Data on total bacterial counts (TBC) and bulk milk somatic cell counts (BMSCC) were obtained at the dairy from the biweekly evaluations conducted in laboratories of the Brazilian Milk Quality Network (RBQL). Results of the five most recent TBC and BMSCC analyses of each property were used to obtain the arithmetic means of these factors, from which the existence of association with the microbiological data (presence/absence of pathogens S. aureus and S. agalactiae) of the farms was assessed.

Aiming to identify whether the presence of pathogens S. aureus and S. agalactiae was associated with the daily production of the farms and the impact of these agents on the TBC and BMSCC indices of the properties, we assessed the existence of a correlation between presence of pathogens S. aureus and S. agalactiae in different strata of daily milk production (≤100 L/day; >100 and ≤500 L/day; >500 and ≤1000 L/day; ≥1000 L/day), as well as in different mean scores of BMSCC (≤200 cell/mL; >200 and ≤500 cell/mL; >500 and ≤1,000 cell/mL; >1,000 cell/mL) and TBC (≤10 CFU/mL; >10 and ≤50 CFU/mL; >50 and ≤100 CFU/mL; >100 CFU/mL).

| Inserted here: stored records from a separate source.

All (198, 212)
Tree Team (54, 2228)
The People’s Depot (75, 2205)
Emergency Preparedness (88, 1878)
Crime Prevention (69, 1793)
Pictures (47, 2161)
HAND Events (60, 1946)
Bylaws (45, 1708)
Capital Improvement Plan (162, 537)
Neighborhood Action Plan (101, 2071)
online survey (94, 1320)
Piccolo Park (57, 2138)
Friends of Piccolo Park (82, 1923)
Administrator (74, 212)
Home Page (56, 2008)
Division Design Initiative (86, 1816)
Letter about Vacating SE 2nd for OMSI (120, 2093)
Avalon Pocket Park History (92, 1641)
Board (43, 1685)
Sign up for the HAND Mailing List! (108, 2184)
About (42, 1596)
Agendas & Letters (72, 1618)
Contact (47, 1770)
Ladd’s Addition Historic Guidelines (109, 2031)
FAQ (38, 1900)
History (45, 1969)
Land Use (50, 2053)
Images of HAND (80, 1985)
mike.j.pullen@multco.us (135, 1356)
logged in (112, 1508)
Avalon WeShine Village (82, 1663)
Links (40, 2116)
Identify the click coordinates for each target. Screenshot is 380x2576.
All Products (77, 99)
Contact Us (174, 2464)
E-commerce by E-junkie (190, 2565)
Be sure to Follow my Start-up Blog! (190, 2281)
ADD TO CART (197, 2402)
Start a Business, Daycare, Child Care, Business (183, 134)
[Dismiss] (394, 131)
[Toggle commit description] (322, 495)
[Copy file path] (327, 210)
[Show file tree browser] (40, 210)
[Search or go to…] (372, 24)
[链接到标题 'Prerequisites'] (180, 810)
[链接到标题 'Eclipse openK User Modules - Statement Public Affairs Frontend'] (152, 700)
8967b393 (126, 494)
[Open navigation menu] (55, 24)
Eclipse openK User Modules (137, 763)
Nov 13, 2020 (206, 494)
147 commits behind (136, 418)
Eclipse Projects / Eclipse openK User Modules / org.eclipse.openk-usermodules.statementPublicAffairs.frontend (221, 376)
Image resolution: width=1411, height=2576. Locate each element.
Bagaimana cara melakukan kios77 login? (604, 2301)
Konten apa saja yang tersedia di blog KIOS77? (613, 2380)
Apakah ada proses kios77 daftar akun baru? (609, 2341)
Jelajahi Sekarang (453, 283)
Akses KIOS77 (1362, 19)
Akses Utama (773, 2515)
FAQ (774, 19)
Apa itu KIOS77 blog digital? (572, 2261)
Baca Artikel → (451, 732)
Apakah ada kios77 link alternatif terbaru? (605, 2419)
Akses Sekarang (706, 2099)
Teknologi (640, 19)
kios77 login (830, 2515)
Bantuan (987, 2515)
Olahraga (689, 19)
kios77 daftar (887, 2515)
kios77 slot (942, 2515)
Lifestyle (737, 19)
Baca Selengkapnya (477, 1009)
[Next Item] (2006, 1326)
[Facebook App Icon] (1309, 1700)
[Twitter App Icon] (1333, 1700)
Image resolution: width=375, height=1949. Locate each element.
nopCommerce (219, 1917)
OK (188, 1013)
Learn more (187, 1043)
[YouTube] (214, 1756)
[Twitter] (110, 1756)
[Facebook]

Statistical analyses were processed using the Statistical Package for the Social Sciences (SPSS, Chicago, USA) software, version 20.0 for Windows®. Correlations between the presence/absence of agents S. aureus and S .agalactiae and the BMSCC and TBC indices and the daily milk production of the farms were assessed using the Pearson’s chi-squared test (X2 ) at 5.0% significance level. Since application of the Kolmogorov-Smirnov test showed that data distribution was not normal, the non-parametric Mann-Whitney test was used to verify the existence of difference in the distribution of the quantitative variables (daily milk production, BMSCC, and TBC) and between the qualitative variables (presence of S. aureus and S. agalactiae).

Results and Discussion

Results of this study showed high prevalence rates of pathogens Staphylococcus aureus (70.3%) and Streptococcus agalactiae (67.0%) among the assessed dairy herds (306), with 47.71% showing presence of both agents, 89.54% showing presence of at least one agent, and only 10.45% farms showing absence of both agents (Table 1). These results corroborate the findings of previous studies in the literature. Brito et al. (1999) verified prevalence rates of 77.80% for S. aureus and 60% for S. agalactiae when analyzing 6,315 milk samples from 48 dairy herds in the regions of Zona da Mata and Campo das Vertentes in Minas Gerais state. Arcuri et al. (2006) evaluated the microbiological quality of milk in 24 cattle herds in the southeast of Minas Gerais state and north of Rio de Janeiro state and observed prevalence rates of 91.66% for S. aureus and 50% for S. agalactiae. In a study conducted with 112 dairy herds in the states of Minas Gerais and Rio de Janeiro involving approximately 6.000 dairy cows, Oliveira et al. (2013) found prevalence rates of 93.0% and 41.0% for S. aureus and S. agalactiae, respectively.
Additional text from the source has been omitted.